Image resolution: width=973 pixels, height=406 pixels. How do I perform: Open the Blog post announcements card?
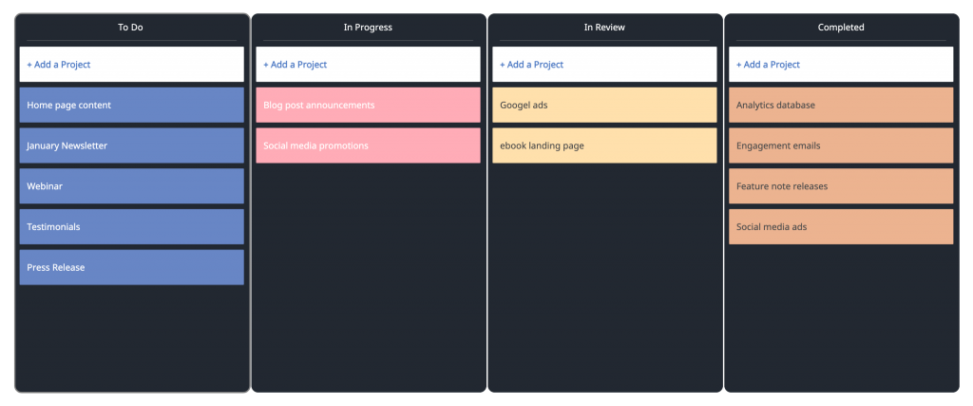coord(368,106)

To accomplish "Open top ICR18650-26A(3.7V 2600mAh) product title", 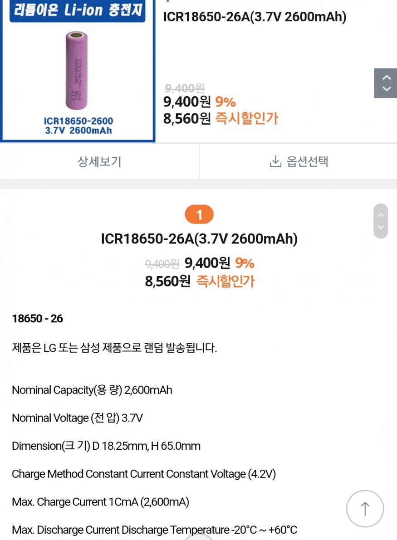I will [x=255, y=16].
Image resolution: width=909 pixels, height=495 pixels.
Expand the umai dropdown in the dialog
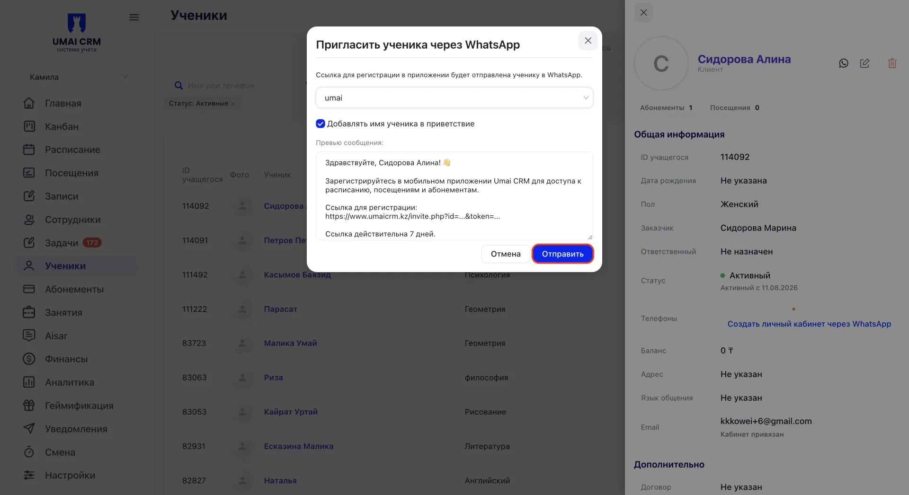[454, 98]
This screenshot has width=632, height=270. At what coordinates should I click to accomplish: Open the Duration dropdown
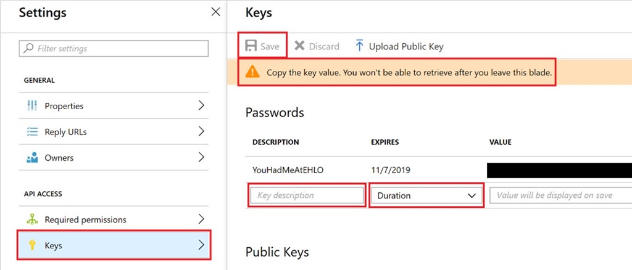pyautogui.click(x=426, y=195)
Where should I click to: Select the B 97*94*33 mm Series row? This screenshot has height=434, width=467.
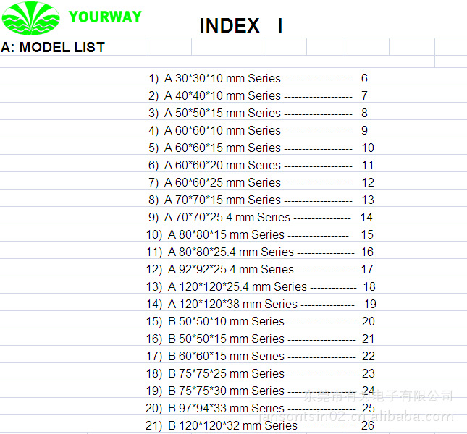(226, 408)
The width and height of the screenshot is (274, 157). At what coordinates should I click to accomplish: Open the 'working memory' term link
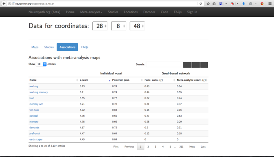click(x=38, y=92)
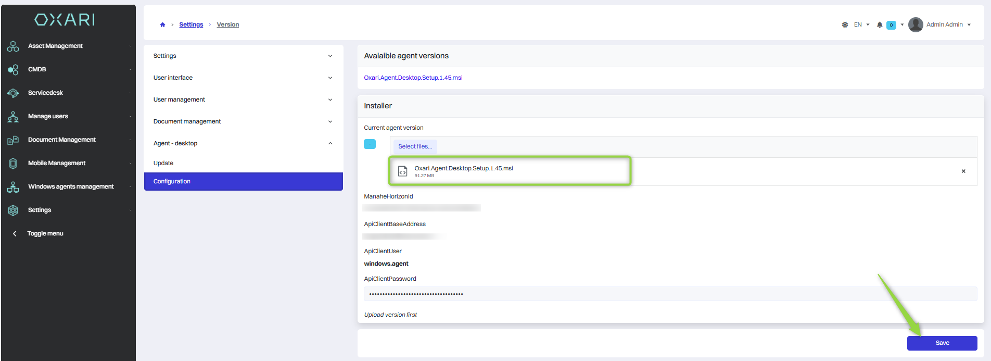Go to the home breadcrumb icon
Viewport: 991px width, 361px height.
[162, 24]

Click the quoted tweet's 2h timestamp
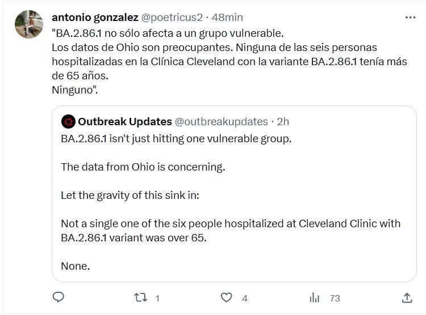coord(283,121)
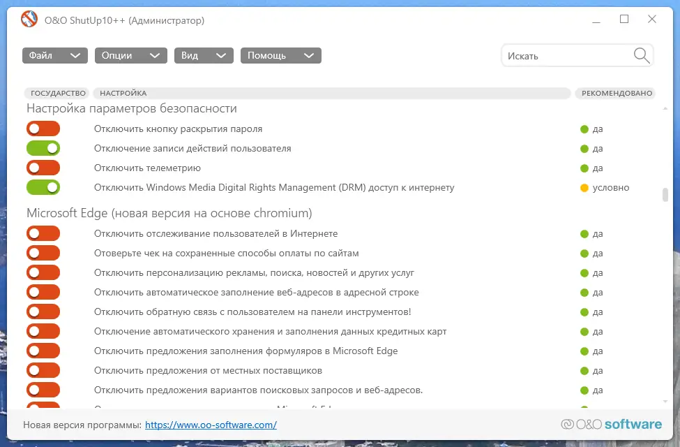Click the green status dot beside Отключить телеметрию
The width and height of the screenshot is (680, 447).
coord(583,168)
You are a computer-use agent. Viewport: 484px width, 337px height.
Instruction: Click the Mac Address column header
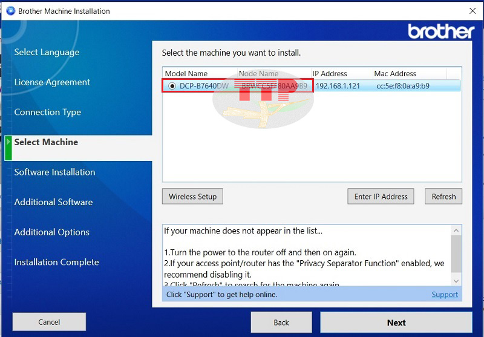pos(410,73)
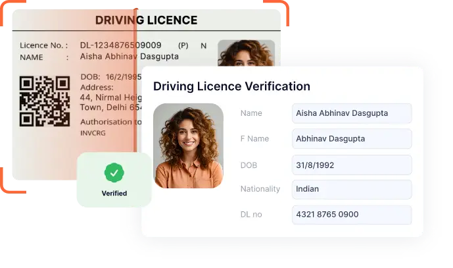Focus the DL no field 4321 8765 0900

(351, 215)
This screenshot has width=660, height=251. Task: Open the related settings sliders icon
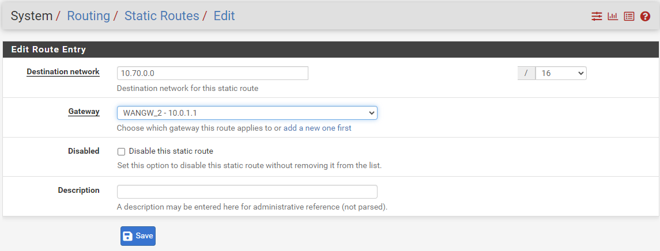(x=597, y=16)
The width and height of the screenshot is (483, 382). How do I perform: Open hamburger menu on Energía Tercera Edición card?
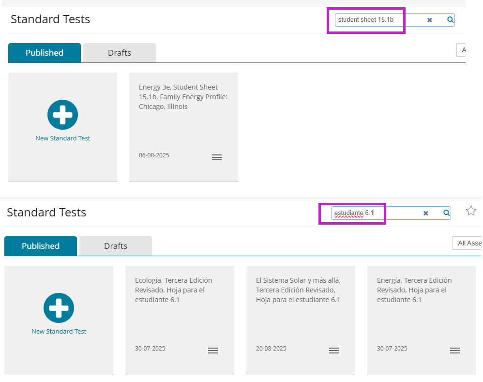coord(455,351)
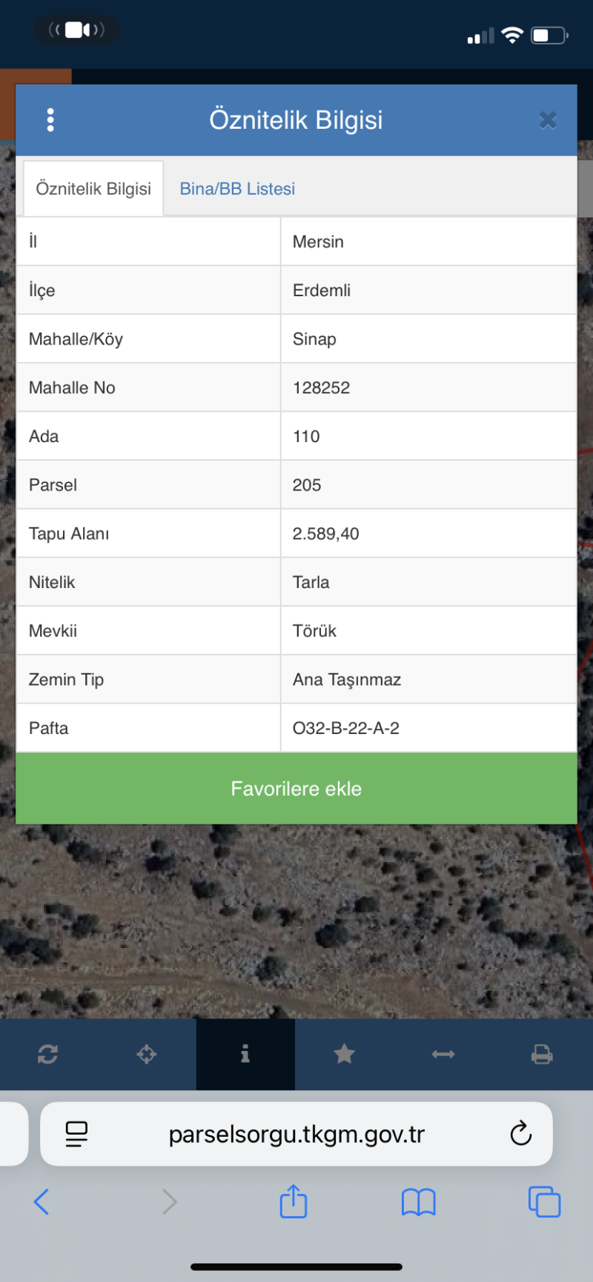The width and height of the screenshot is (593, 1282).
Task: Tap the browser forward arrow
Action: pos(170,1201)
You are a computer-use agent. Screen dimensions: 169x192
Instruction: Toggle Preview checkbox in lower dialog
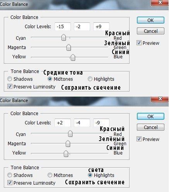pos(139,139)
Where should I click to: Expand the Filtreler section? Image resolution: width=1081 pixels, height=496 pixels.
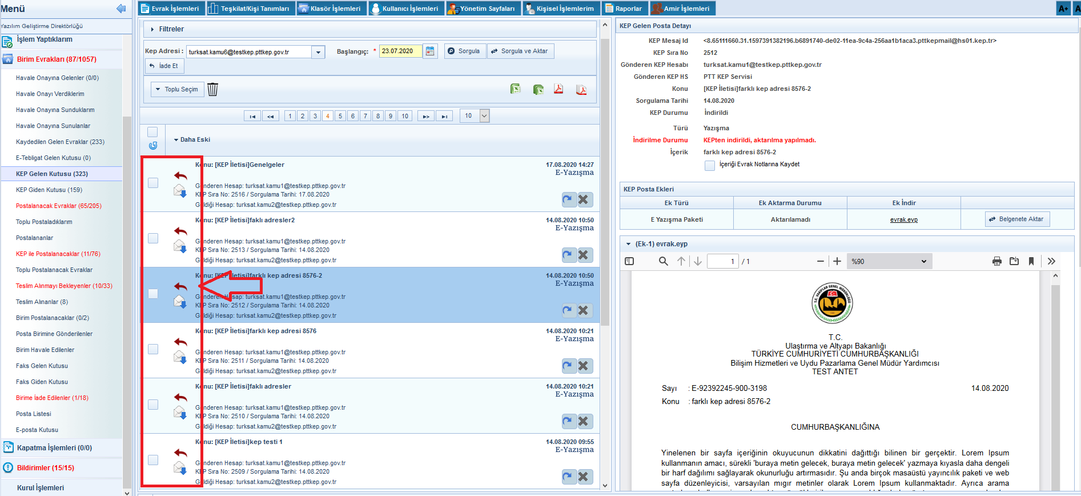(x=152, y=29)
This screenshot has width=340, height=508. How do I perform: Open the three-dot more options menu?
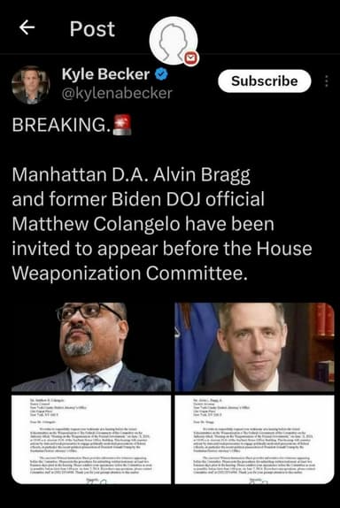327,81
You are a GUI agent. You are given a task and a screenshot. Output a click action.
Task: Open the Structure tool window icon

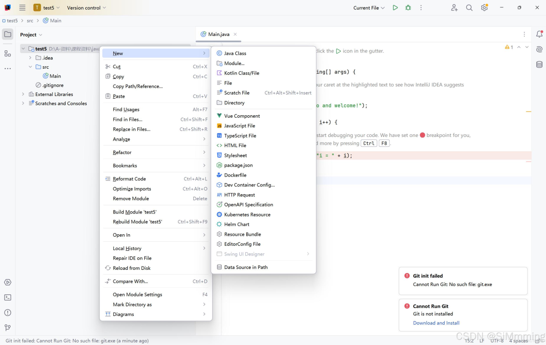pyautogui.click(x=7, y=54)
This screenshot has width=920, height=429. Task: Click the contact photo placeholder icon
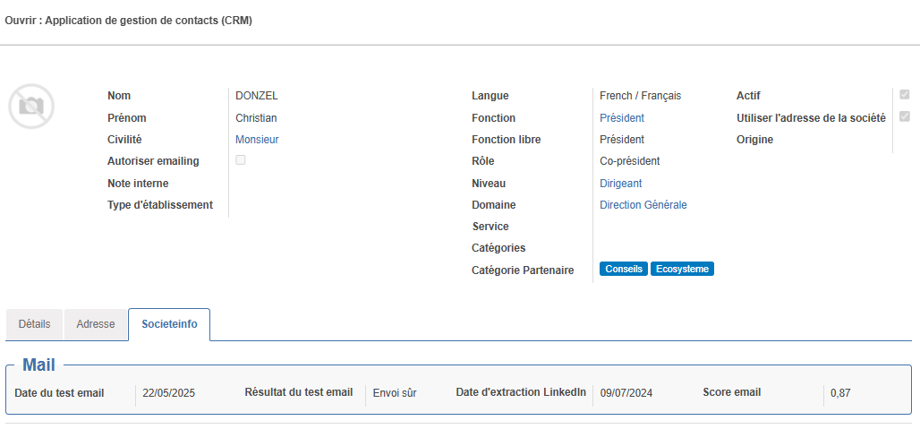pos(31,107)
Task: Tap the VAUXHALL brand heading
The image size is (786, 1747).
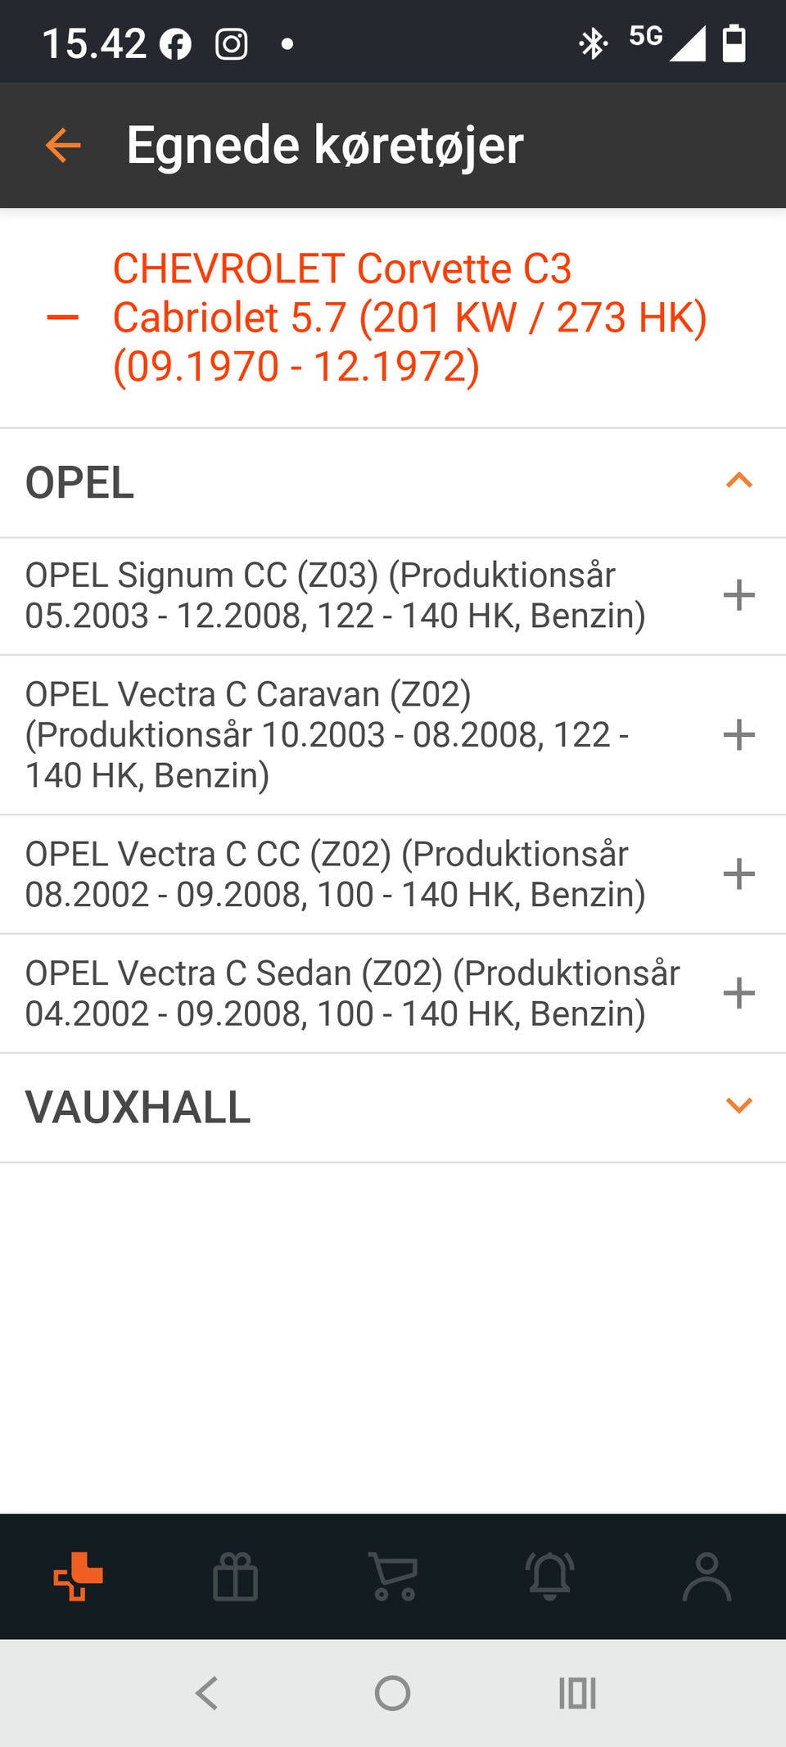Action: click(138, 1107)
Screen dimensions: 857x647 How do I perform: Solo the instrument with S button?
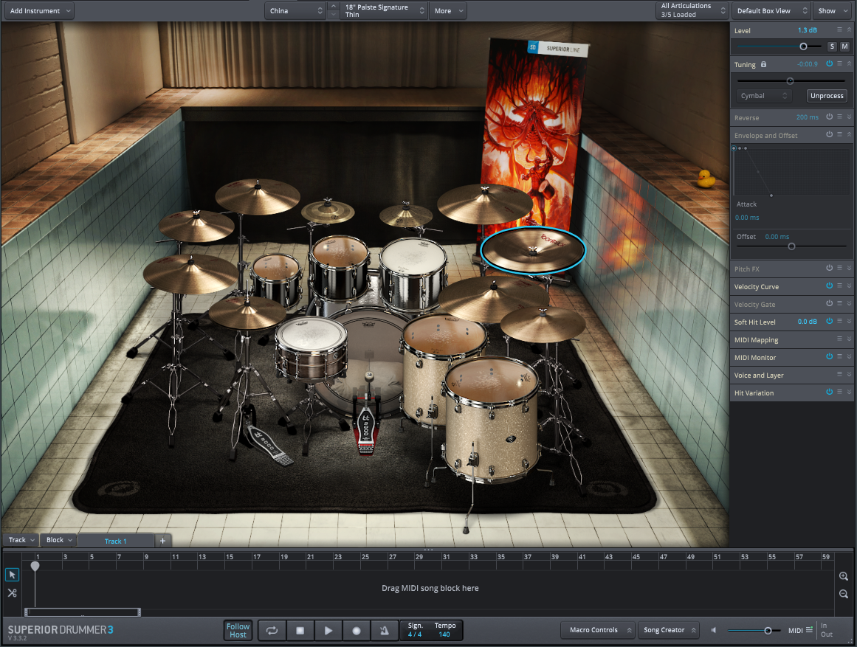pos(832,46)
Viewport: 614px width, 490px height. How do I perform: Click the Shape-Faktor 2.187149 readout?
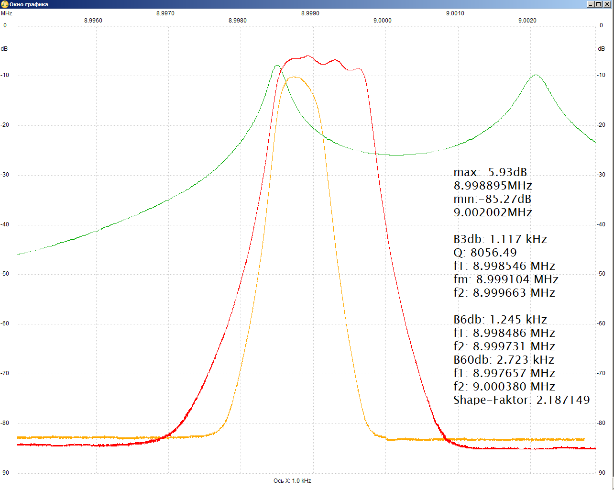click(521, 400)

- - - - - - -

WHAT YOU WILL DO ▸ Scan the records above for the string "computer", and copy every line where it turns up.

SOLUTION TO THIS PROBLEM ▸
You are a computer-use agent. Viewport: 484px width, 337px height.
You are a computer-use agent. Screen dimensions: 169x192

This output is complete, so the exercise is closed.